Work to be completed:
Would you return exactly the lines running from the one with "The image size is (1294, 525)." to the bottom of the listing below, and no others?

Material to process:
-- -- --

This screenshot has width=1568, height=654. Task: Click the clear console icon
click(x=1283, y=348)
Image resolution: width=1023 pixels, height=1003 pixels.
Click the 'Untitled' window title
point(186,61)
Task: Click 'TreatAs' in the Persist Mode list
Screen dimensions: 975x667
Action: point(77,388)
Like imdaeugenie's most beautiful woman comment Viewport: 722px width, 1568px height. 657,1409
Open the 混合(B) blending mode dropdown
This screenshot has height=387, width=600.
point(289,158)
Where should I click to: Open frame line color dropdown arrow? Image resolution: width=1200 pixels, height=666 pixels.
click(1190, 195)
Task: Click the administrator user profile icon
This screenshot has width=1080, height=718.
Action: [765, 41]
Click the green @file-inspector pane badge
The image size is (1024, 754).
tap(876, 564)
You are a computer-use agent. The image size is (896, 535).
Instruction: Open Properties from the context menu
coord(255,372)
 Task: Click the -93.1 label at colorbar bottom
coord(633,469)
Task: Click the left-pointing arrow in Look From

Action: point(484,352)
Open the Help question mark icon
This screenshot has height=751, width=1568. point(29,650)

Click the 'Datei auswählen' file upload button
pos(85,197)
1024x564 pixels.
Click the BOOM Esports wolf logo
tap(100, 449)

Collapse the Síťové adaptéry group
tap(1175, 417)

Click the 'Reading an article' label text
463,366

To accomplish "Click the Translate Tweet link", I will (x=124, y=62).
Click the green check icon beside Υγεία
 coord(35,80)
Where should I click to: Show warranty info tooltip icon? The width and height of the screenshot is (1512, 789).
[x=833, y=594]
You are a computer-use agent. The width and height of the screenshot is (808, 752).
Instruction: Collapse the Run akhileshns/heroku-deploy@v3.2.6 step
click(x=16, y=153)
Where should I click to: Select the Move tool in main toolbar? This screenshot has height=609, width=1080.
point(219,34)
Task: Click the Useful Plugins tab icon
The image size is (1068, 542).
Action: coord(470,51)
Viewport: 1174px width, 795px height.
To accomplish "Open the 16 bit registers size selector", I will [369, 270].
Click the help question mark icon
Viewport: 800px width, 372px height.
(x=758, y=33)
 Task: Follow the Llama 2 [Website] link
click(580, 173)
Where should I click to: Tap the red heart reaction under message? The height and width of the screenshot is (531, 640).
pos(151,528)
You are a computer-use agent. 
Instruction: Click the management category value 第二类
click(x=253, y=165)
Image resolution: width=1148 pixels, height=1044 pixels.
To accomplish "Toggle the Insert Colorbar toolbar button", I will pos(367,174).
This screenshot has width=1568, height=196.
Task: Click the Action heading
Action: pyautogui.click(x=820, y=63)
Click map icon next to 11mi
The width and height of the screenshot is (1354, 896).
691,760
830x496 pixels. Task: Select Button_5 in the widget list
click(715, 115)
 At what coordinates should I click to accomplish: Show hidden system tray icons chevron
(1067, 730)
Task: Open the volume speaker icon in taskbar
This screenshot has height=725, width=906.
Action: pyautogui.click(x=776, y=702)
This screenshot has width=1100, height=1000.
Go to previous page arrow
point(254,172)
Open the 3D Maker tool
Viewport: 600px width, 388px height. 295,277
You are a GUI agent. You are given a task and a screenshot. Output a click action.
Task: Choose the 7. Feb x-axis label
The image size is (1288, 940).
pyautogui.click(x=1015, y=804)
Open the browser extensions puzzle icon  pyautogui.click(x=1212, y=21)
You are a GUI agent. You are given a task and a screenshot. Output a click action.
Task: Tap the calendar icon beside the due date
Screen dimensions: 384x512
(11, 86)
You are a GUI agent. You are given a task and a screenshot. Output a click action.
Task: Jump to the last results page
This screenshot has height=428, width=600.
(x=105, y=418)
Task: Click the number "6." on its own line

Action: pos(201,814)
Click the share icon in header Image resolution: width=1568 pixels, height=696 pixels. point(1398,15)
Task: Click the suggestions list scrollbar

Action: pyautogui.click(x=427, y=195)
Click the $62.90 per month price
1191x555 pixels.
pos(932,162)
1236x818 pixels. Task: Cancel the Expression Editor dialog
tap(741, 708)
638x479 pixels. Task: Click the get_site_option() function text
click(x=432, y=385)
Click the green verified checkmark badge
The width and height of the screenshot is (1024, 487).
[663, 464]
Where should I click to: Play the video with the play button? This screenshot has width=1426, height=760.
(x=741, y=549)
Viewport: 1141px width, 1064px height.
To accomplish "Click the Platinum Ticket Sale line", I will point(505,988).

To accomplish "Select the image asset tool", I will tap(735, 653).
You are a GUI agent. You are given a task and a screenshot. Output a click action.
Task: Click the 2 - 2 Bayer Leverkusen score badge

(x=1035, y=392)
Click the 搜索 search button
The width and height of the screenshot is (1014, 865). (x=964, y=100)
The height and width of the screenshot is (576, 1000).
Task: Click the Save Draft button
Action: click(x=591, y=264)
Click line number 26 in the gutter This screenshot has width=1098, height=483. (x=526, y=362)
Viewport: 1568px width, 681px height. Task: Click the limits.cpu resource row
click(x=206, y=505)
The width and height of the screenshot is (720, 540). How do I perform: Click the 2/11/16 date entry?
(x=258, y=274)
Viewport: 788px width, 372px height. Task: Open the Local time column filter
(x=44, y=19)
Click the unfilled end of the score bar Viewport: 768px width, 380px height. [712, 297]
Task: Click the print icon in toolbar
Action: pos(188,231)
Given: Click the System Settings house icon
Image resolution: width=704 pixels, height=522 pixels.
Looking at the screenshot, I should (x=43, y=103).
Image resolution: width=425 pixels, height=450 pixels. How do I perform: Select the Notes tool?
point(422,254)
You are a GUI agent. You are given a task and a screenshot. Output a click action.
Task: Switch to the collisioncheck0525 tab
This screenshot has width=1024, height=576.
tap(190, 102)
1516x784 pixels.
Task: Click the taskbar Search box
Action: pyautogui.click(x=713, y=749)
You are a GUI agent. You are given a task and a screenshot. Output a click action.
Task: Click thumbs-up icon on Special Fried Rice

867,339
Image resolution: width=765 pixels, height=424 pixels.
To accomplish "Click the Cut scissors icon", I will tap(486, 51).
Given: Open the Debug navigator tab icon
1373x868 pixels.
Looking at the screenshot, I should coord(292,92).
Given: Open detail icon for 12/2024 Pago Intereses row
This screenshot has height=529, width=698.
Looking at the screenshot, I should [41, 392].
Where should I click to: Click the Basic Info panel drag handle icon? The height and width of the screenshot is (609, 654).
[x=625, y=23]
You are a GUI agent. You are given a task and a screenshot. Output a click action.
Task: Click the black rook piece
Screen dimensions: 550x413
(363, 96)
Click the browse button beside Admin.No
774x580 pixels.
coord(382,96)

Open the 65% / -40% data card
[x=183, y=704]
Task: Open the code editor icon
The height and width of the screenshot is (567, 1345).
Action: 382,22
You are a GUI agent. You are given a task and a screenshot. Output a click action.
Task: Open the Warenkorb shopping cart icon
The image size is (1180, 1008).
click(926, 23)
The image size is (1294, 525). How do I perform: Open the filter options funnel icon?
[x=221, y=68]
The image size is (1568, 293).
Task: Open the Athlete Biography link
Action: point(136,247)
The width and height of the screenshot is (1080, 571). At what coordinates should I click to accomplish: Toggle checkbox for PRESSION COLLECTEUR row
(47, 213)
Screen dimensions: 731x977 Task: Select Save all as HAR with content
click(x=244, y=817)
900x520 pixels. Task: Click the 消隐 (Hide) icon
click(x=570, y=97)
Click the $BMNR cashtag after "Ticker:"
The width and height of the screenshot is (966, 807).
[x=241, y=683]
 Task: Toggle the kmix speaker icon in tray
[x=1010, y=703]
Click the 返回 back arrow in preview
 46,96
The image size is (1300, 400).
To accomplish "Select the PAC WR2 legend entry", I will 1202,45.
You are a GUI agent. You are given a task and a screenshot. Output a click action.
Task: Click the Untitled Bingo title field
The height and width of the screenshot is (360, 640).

-- -- --

Reply:
The image size is (1294, 525). How do I perform: Open the filter options funnel icon?
[x=221, y=68]
The image size is (1568, 293).
Task: Open the Athlete Biography link
Action: point(136,247)
The width and height of the screenshot is (1080, 571). At what coordinates should I click to accomplish: Toggle checkbox for PRESSION COLLECTEUR row
(47, 213)
Screen dimensions: 731x977 Task: Select Save all as HAR with content
click(x=244, y=817)
900x520 pixels. Task: Click the 消隐 (Hide) icon
click(x=570, y=97)
Click the $BMNR cashtag after "Ticker:"
The width and height of the screenshot is (966, 807).
[x=241, y=683]
 Task: Toggle the kmix speaker icon in tray
[x=1010, y=703]
Click the 返回 back arrow in preview
 46,96
The image size is (1300, 400).
To accomplish "Select the PAC WR2 legend entry", I will 1202,45.
You are a GUI agent. You are given a task and a screenshot. Output a click action.
Task: Click the Untitled Bingo title field
The height and width of the screenshot is (360, 640).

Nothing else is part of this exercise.